O primeiro passo é procurar um médico-veterinário para identificar a origem do comportamento. Tentar simplesmente impedir que o animal lamba a região não resolve a causa do problema.

Broncas e restrições podem até interromper temporariamente o comportamento, mas a lambedura tende a voltar caso a origem do incômodo continue presente.

Quando o diagnóstico aponta para ansiedade ou tédio, mudanças na rotina podem ajudar. Passeios, brincadeiras e enriquecimento ambiental são algumas das estratégias utilizadas para estimular o animal e reduzir comportamentos repetitivos.

Se houver uma ferida que precise ser protegida durante a cicatrização, acessórios de proteção podem ser utilizados temporariamente, sempre com orientação adequada. Eles, porém, não substituem o tratamento da causa.

Entenda o contexto

Lamber as patas ocasionalmente pode fazer parte dos hábitos de higiene do cachorro. O alerta surge quando o comportamento passa a ser frequente, insistente ou concentrado sempre no mesmo ponto.
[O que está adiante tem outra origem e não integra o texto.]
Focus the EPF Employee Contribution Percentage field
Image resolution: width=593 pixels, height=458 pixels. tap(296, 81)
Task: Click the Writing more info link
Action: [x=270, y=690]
Por isso, observar onde, quando e com que frequência o animal lambe as patas pode fornecer informações importantes ao veterinário. A presença de feridas, perda de pelos, dor, vermelhidão ou alteração na coloração da pelagem também merece atenção.

A recomendação é não tentar tratar o problema por conta própria. Identificar primeiro se existe uma causa física permite direcionar o tratamento correto e, somente depois, avaliar se fatores comportamentais estão contribuindo para a lambedura.